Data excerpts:
▬▬▬▬▬▬

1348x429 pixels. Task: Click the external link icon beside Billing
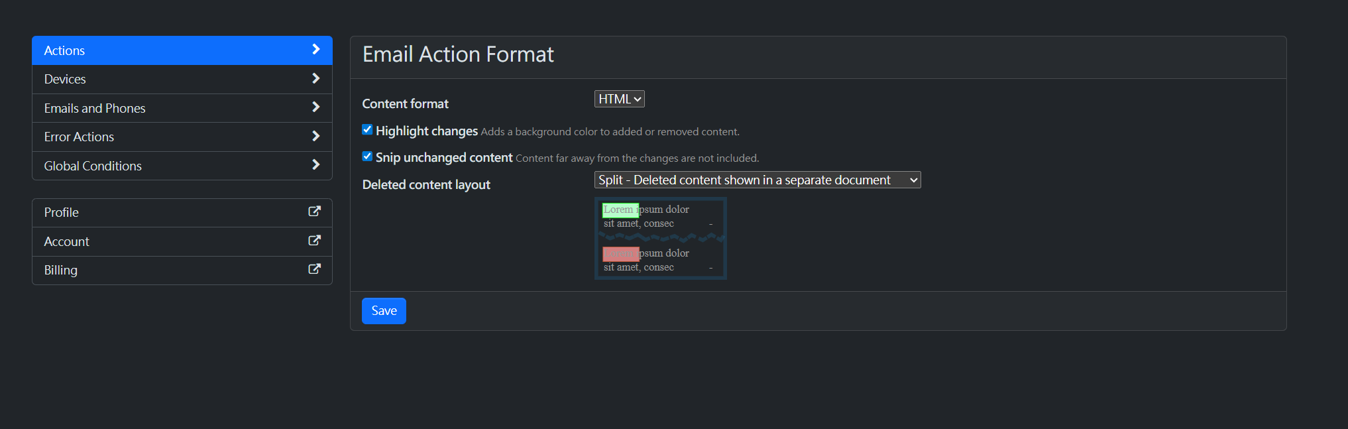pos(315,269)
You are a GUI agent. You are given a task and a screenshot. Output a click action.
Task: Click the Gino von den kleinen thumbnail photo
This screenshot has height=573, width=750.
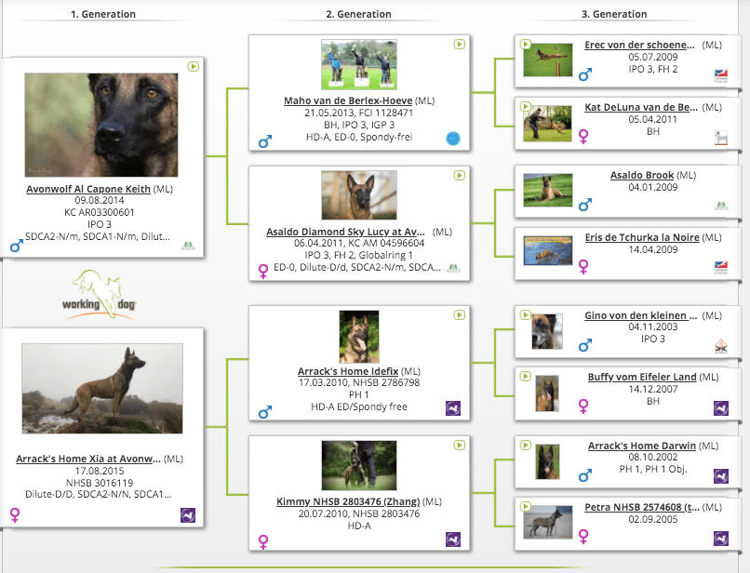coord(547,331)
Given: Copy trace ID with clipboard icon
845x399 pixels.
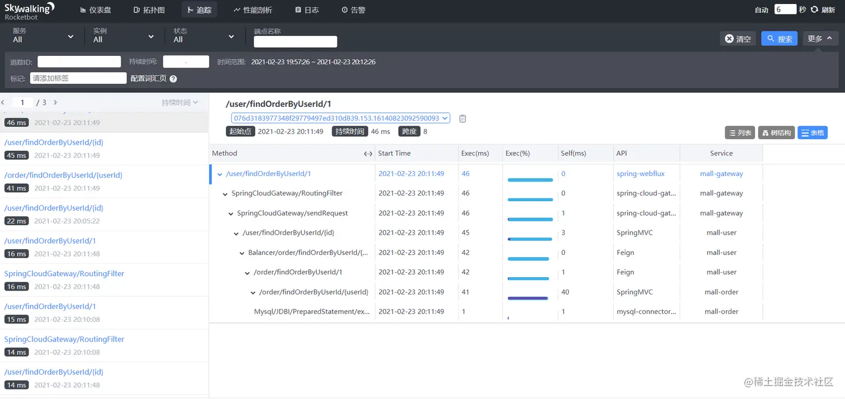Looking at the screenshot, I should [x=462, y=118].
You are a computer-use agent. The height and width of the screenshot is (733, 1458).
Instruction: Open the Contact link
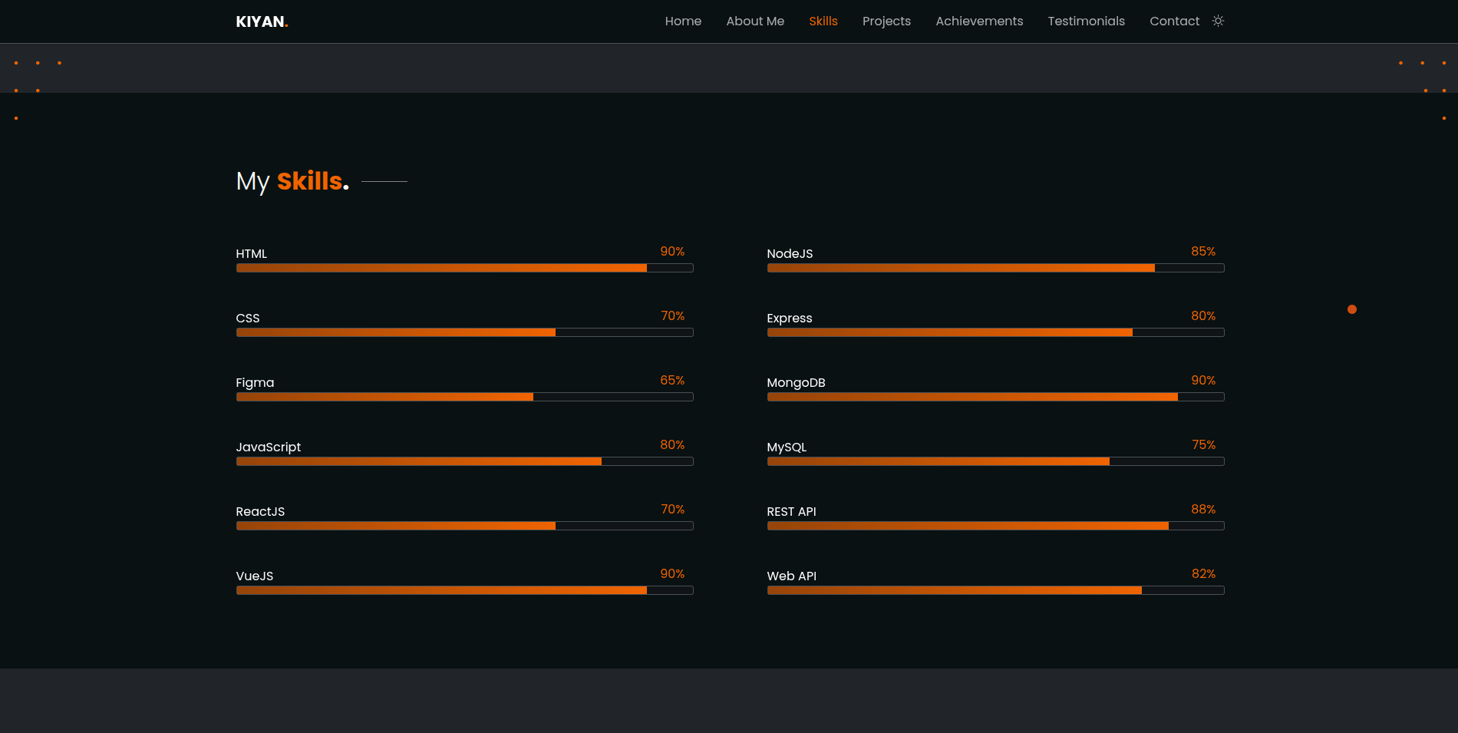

▬▬▬▬▬▬

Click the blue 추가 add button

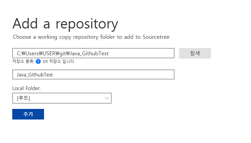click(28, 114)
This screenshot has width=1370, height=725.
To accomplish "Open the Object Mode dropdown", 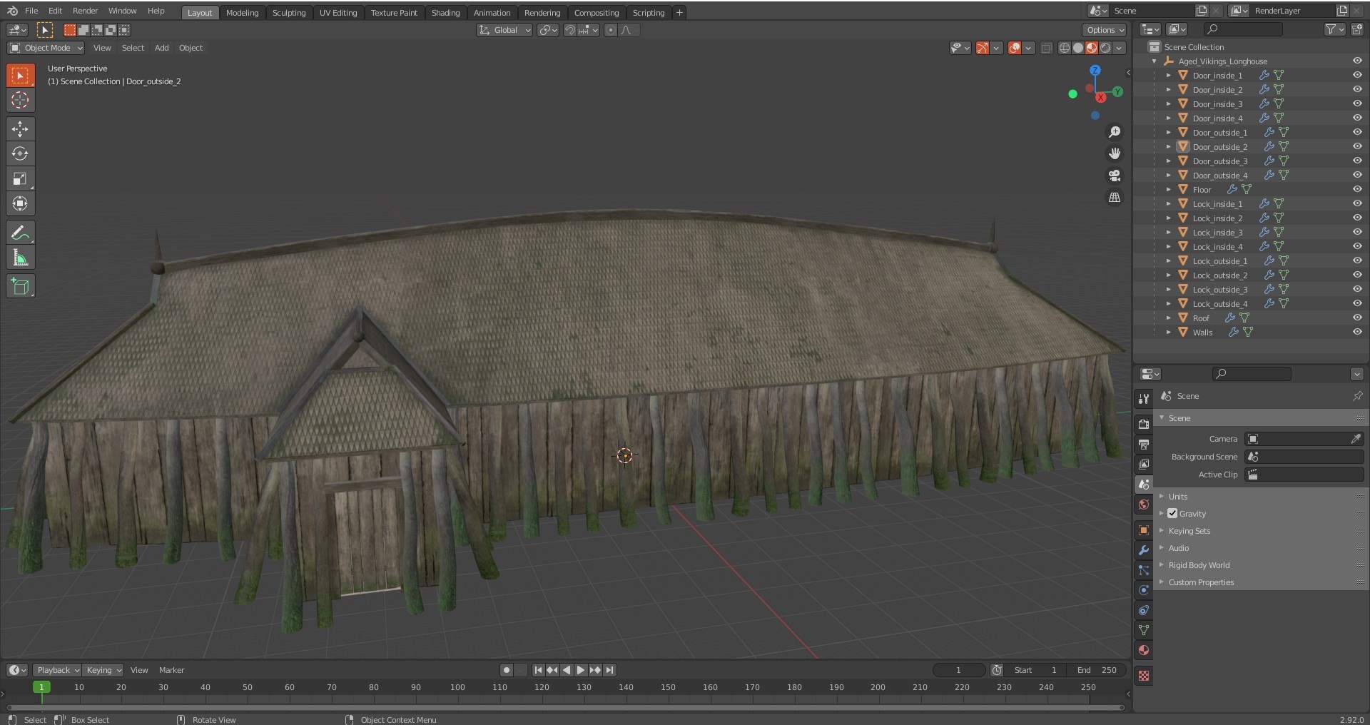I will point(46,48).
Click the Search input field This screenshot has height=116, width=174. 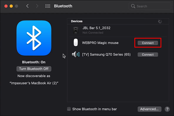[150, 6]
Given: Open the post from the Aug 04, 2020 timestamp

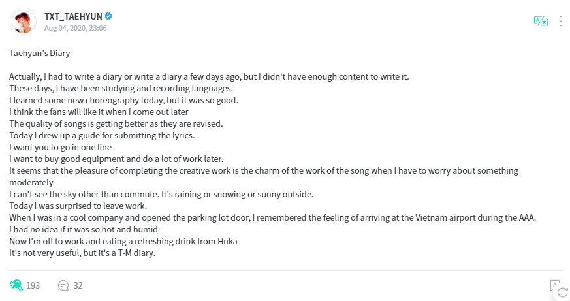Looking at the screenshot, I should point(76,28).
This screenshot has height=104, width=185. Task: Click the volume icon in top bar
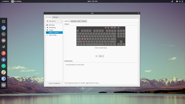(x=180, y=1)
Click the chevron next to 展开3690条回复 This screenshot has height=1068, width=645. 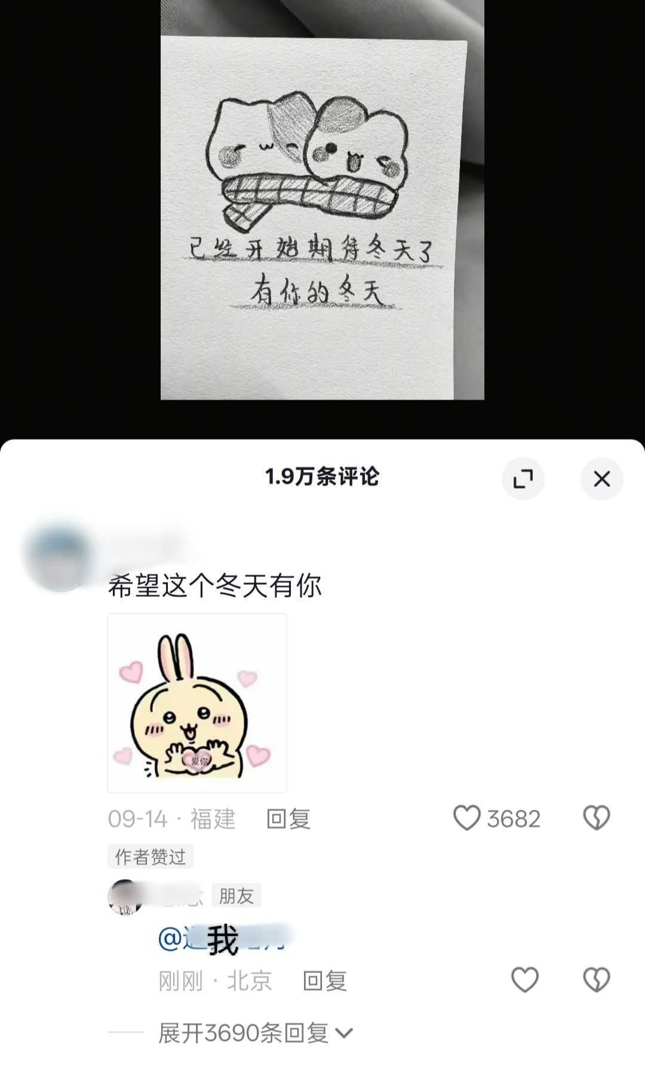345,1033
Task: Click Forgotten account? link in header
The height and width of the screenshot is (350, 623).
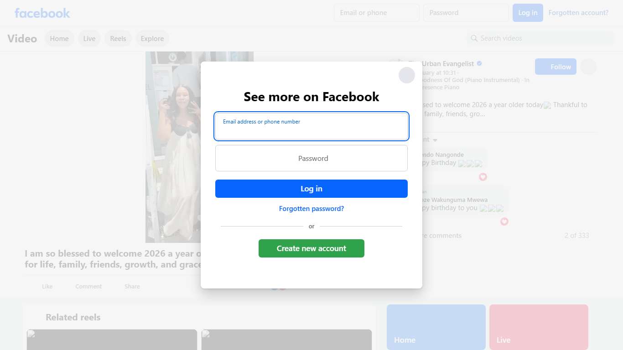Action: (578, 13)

▬▬▬▬▬▬

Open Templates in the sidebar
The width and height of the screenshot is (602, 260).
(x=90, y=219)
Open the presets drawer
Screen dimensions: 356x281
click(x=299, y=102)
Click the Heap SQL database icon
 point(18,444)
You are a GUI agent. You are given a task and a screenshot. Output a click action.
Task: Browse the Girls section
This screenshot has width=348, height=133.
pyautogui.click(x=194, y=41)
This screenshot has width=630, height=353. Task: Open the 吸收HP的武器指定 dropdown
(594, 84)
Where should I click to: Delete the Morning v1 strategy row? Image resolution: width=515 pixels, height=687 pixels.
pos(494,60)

▬▬▬▬▬▬

* [PROBLEM STATEMENT] Please make an exact copy of the lines above from the line with "You are a computer-use" through the line with "Instruction: Open the Contact link", both ends included.

* [TASK RESPONSE]
You are a computer-use agent. The height and width of the screenshot is (733, 1458).
Instruction: Open the Contact link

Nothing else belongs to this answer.